Though both films follow the same narrative arc, the spirit of John Guillermin’s King Kong really starts where the original left off, with commercialism and corporate greed taking the place of adventure and heroism. Carl Denham, the brave but reckless moviemaker after the greatest animal picture of all time, is replaced by Fred Wilson (Charles Grodin), an oil company executive seeking to stick it to Shell and Exxon with the biggest oil strike ever. And perhaps this could have worked, if Wilson was half the hero that Denham was. But instead Jack Driscoll, Denham’s loyal first mate who “goes soft” on Ann Darrow, is himself replaced by Jack Prescott (Jeff Bridges), an outsider who stows away aboard the ship, and whose function (he’s a primate paleontologist and nature lover) is to show how evil Wilson is, while it’s unlikely he ever cares more about Dwan (Jessica Lange) than Kong. Not that Dwan’s any different: she’s young and naive, but also opportunistic and ambitious. This is a movie every bit as cynical as its poster, which proclaims in bold red letters that it is “the most exciting original motion picture event of all time” (emphasis mine).

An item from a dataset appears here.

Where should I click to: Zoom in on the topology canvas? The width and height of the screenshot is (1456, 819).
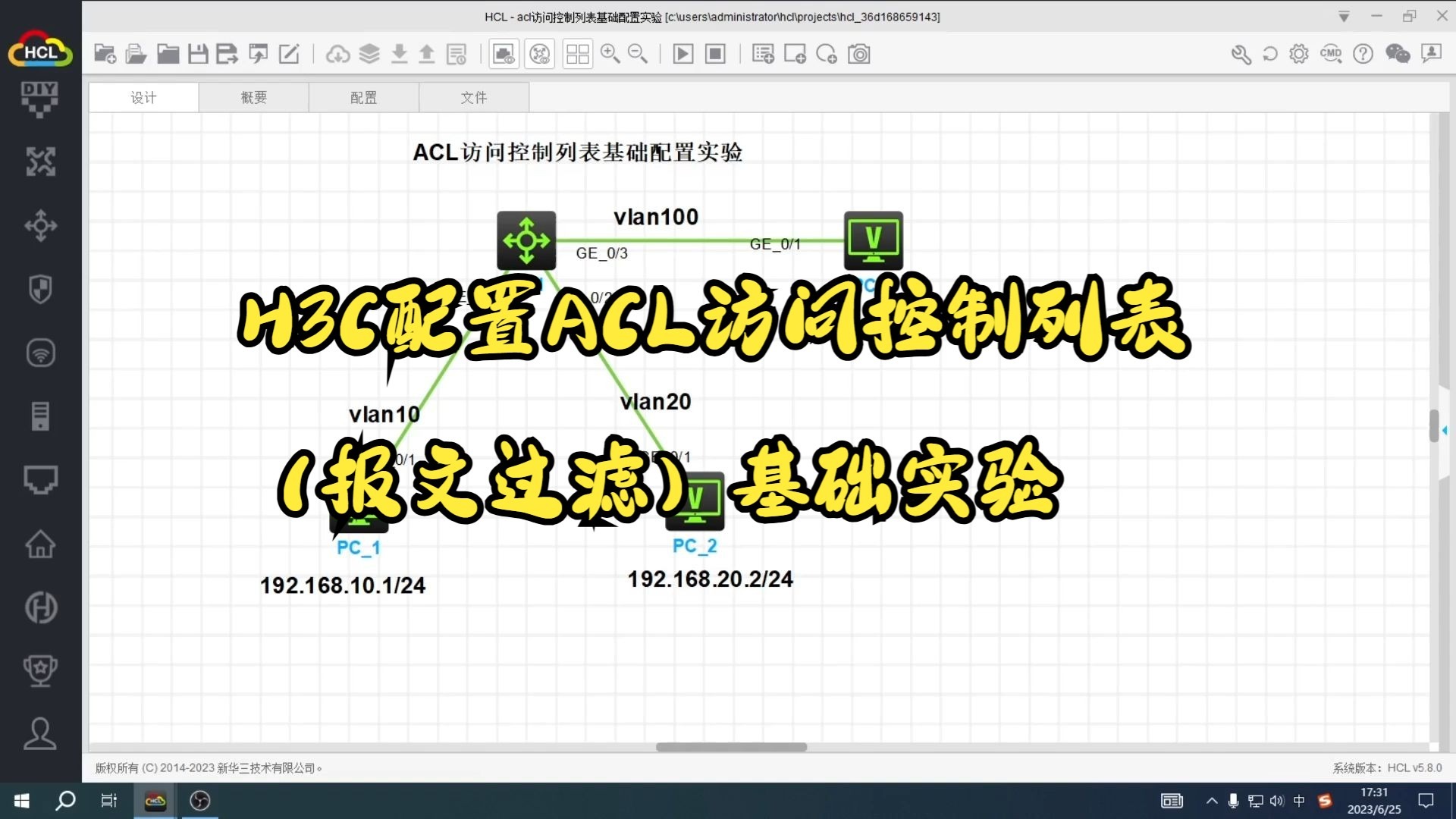pos(610,53)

I don’t want to give the impression that cynicism has no place in the movies, or even in this movie. It’s weak, toothless cynicism that bothers me. The mistake made here was Jack, specifically making Jack with his noble ideas the hero of the story. He weakens Wilson, who is, after all, the prime mover in all that happens, and he is, in the end, notably ineffectual. He’s a drag on the whole story. And this is the guy we’re supposed to identify with.
Him, or Kong. Kong’s a bunch of props and a guy in an ape suit, but he’s the most human character in the movie. The effects are uneven, but when they work, they’re quite effective, such as when we first see him plowing through the jungle on his way to take Dwan from her matrimonial altar and when, back in his lair, he plays with her and dips her under a waterfall.
But even Kong is weak here. The only other monster he (or anyone) fights is a sadly ridiculous snake and his rampage through the native village is stopped at its very gate. This isn’t Beauty and the Beast, it’s Beauty and the Misunderstood Loner. He’s too human. Making him a giant ape is merely an exercise in excess.
I do like segments of the film and the performances are good. Jessica Lange was criticized for her performance, but she also got handed the movie’s worst dialogue, so she was handicapped to begin with. But it is its own worst enemy, sapping its strength by going in too many directions at once. It does this, ironically, for the same reason Denham, in the original, brought a girl along in the first place — to please the masses. But, according to Denham, everyone wanted to see a pretty girl. Here, Guillermin and screenwriter Lorenzo Semple Jr., aren’t trying to unite the audience, they’re trying to please each part of it in their own way.